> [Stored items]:
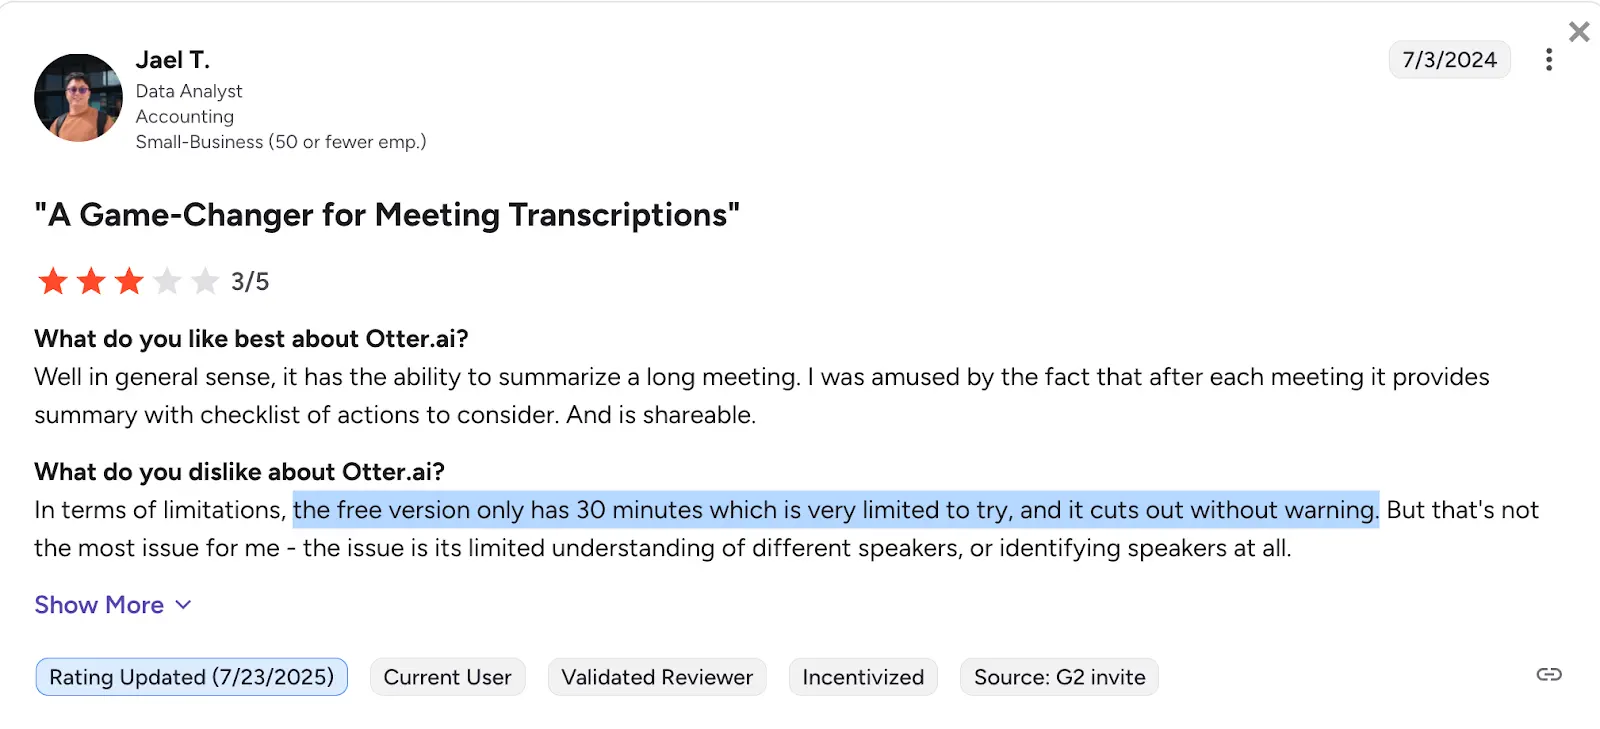The width and height of the screenshot is (1600, 729).
Task: Select the Rating Updated (7/23/2025) tag
Action: [191, 677]
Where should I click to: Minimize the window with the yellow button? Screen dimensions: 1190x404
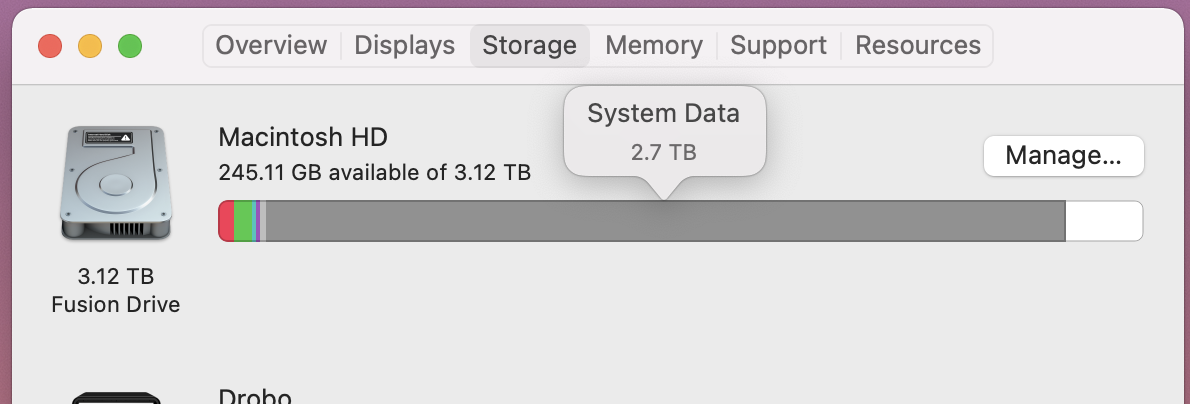90,46
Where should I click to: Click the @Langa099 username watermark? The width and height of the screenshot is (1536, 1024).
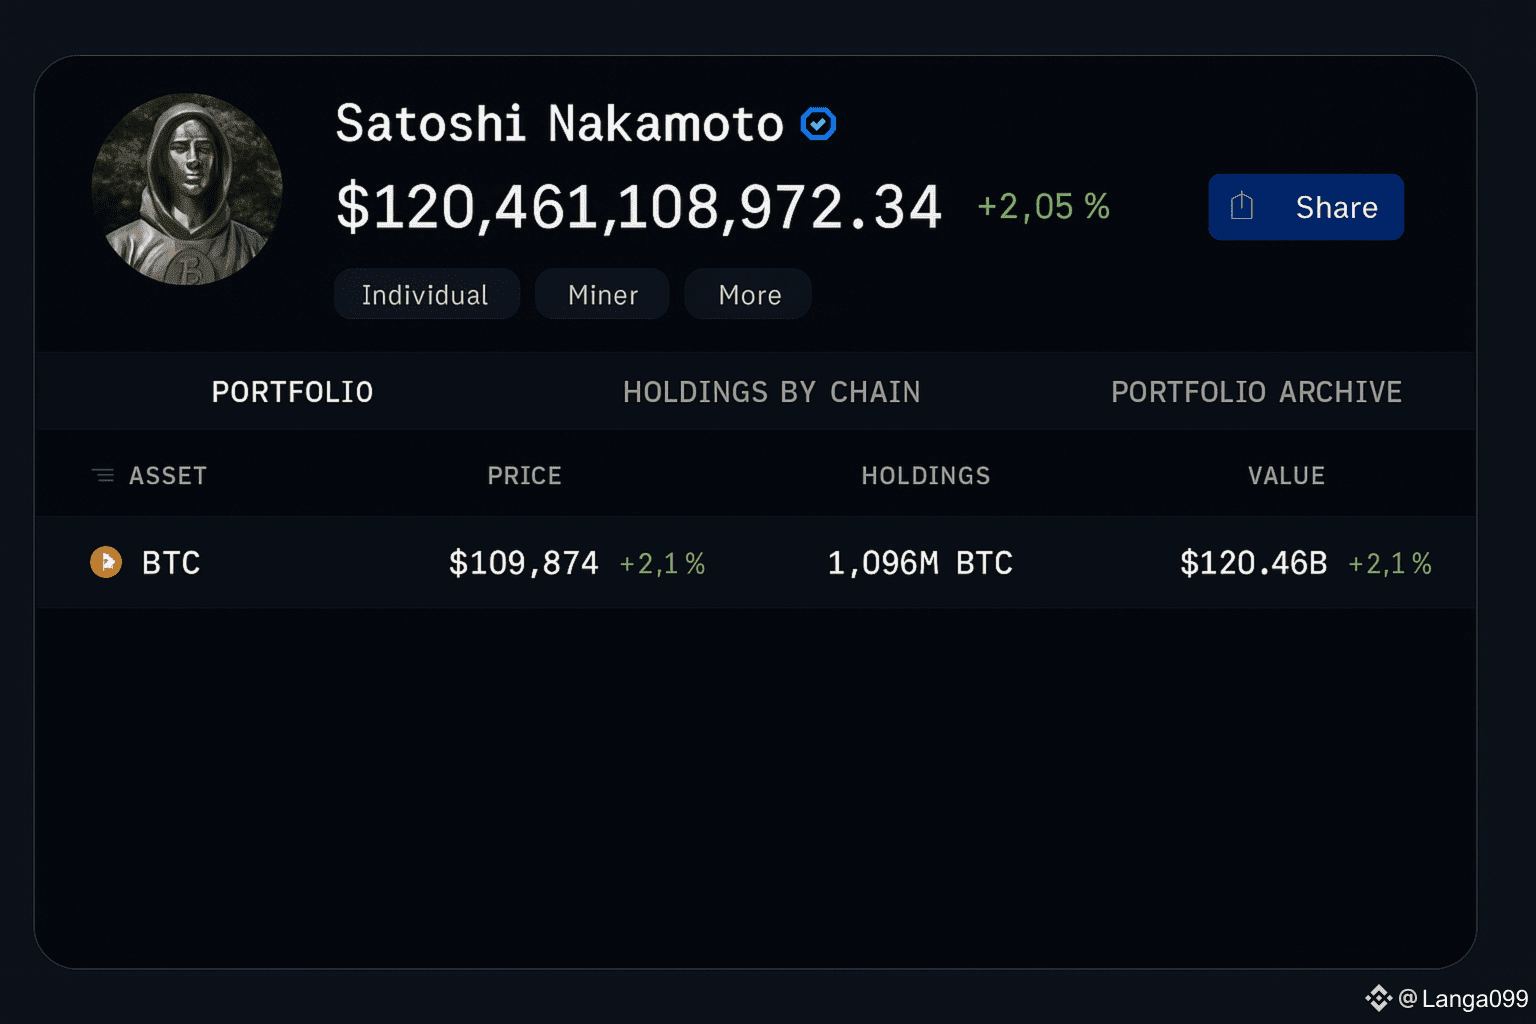pos(1463,998)
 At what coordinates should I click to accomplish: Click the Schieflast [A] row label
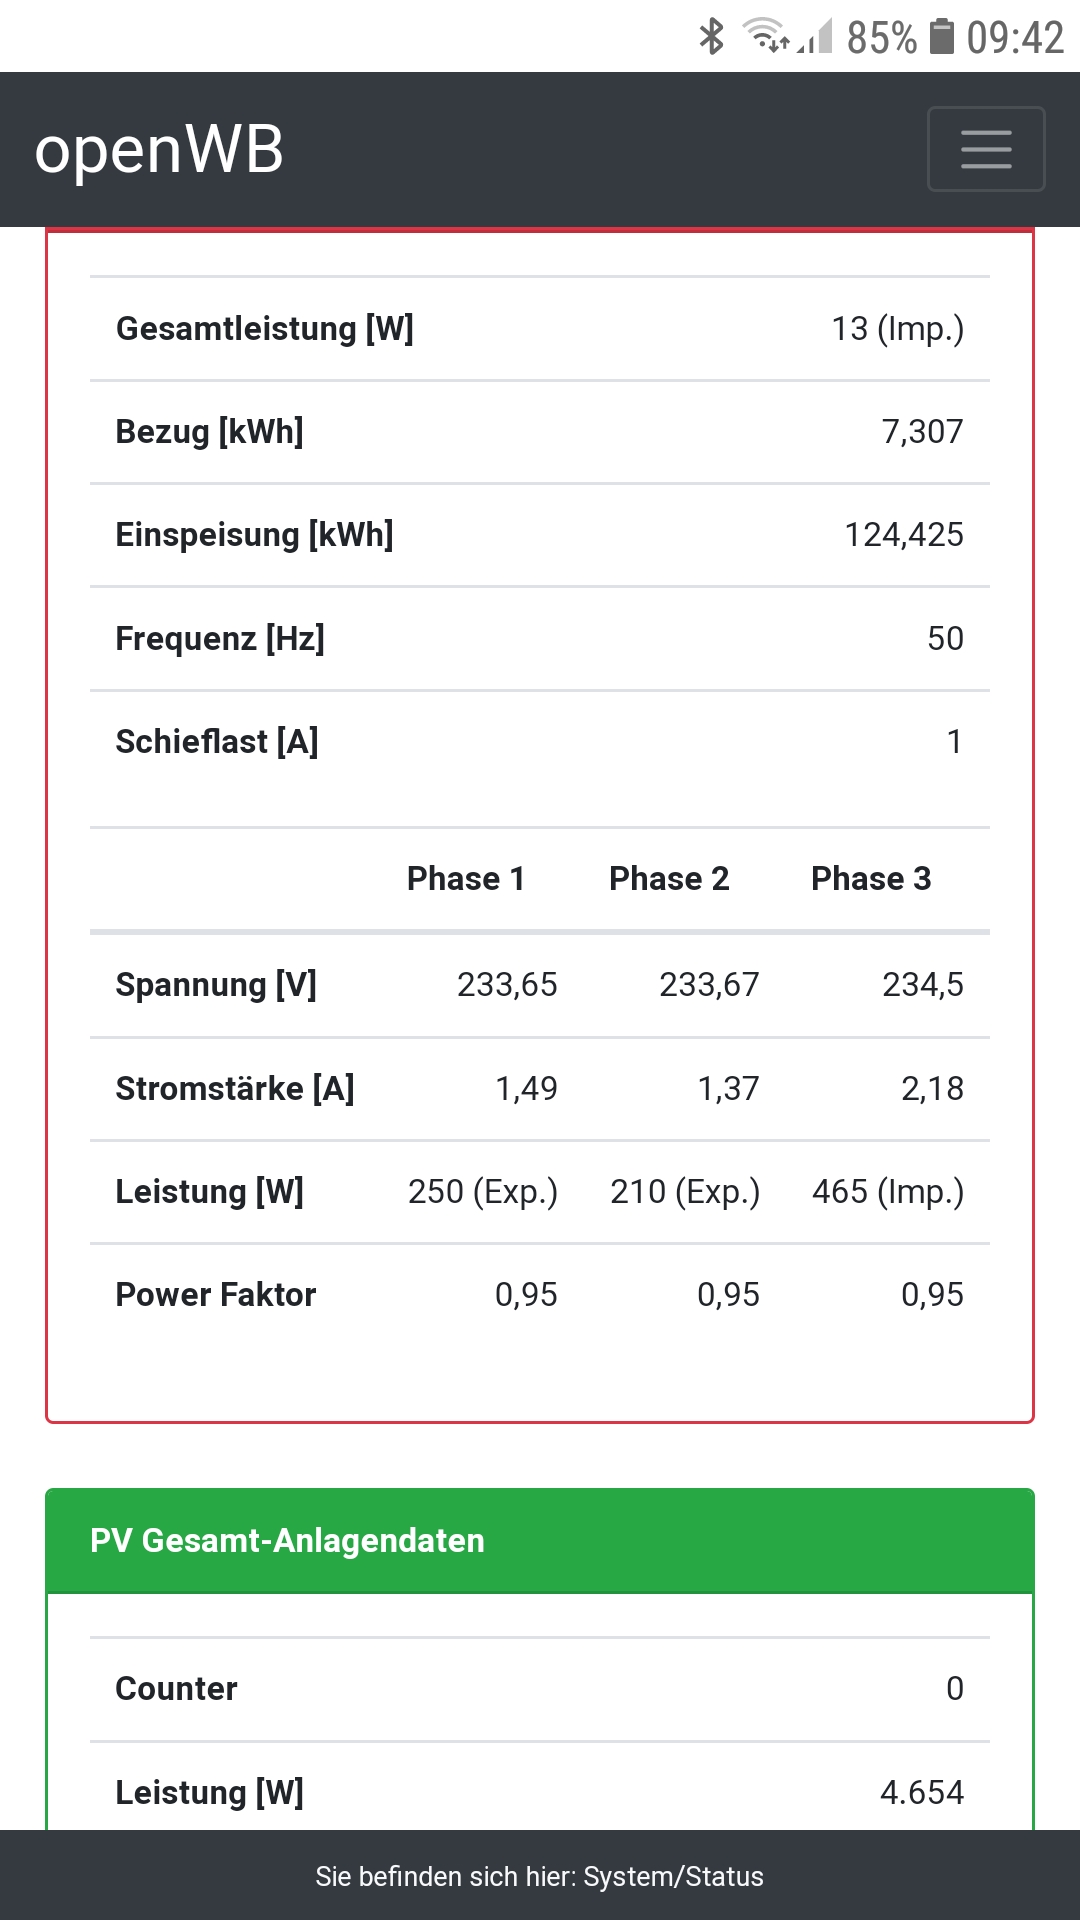pyautogui.click(x=217, y=742)
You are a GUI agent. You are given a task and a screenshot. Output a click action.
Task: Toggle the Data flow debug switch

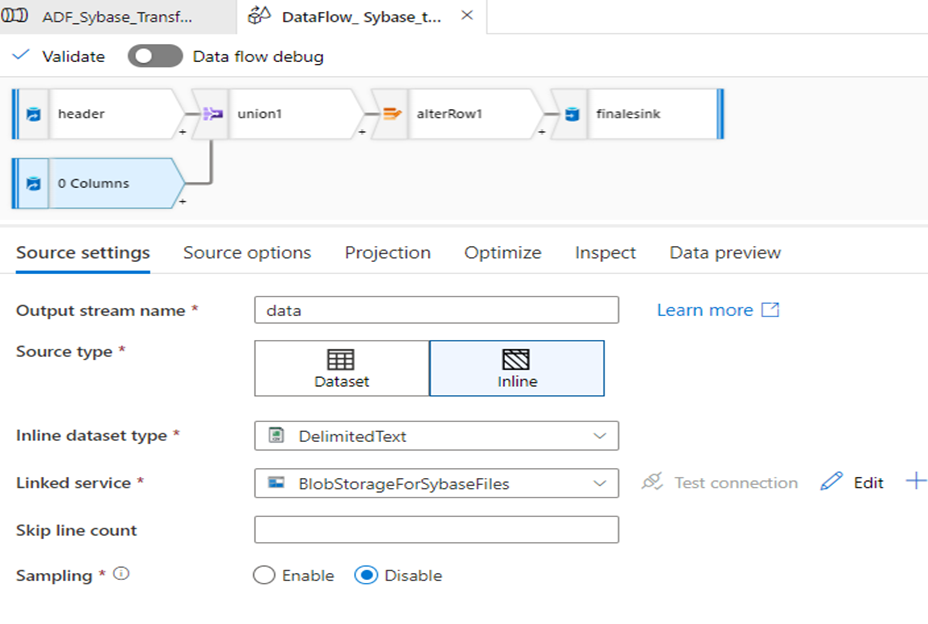point(155,56)
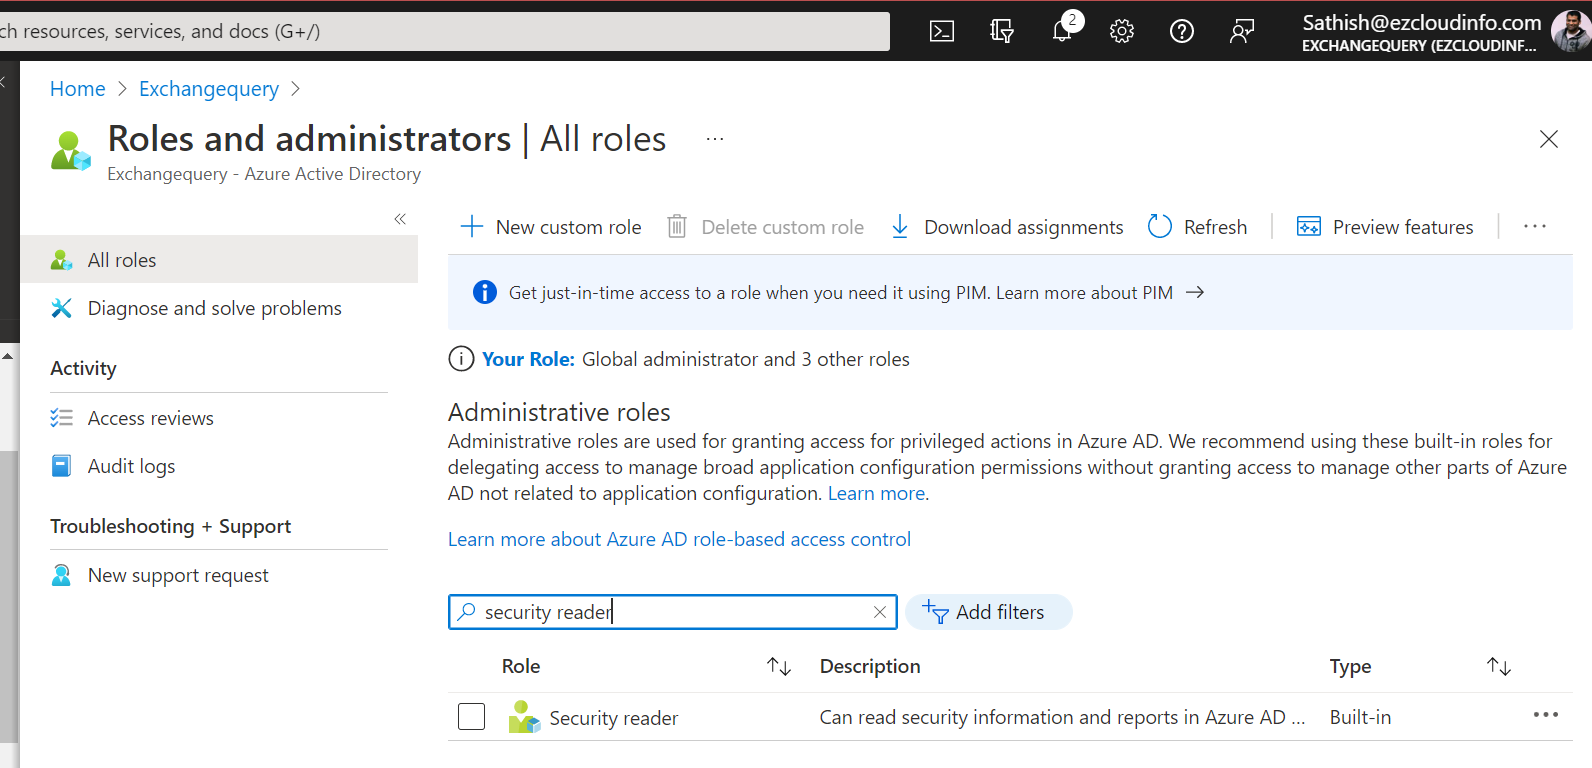
Task: Open Learn more about Azure AD role-based access control
Action: pyautogui.click(x=679, y=540)
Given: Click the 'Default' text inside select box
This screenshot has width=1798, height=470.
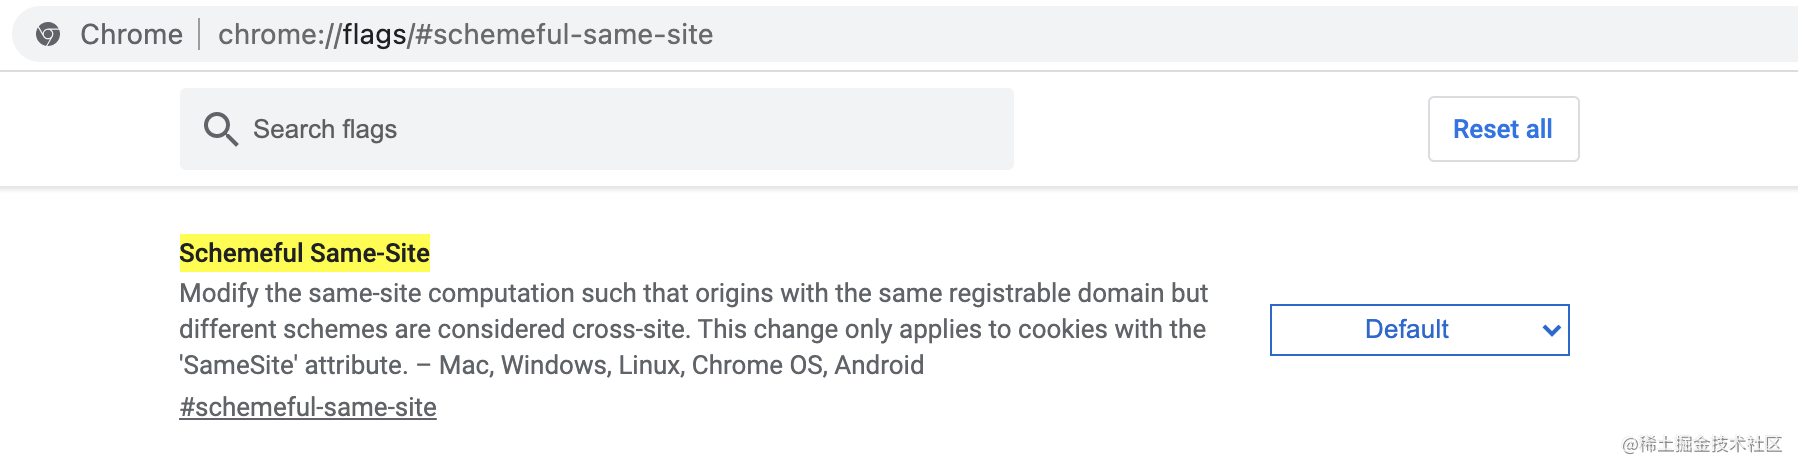Looking at the screenshot, I should [1406, 330].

> [What is being asked]: Set down nothing but the lines from the one containing "You are a GUI" to the final line above, both included, with every picture left out.

> [Answer to this task]:
You are a GUI agent. You are given a task and a screenshot. Output a click action.
Task: Toggle the Data flow debug switch

point(155,56)
Task: Open Learn more about Azure AD role-based access control
Action: pyautogui.click(x=679, y=540)
Given: Click the 'Default' text inside select box
This screenshot has width=1798, height=470.
Looking at the screenshot, I should [1406, 330].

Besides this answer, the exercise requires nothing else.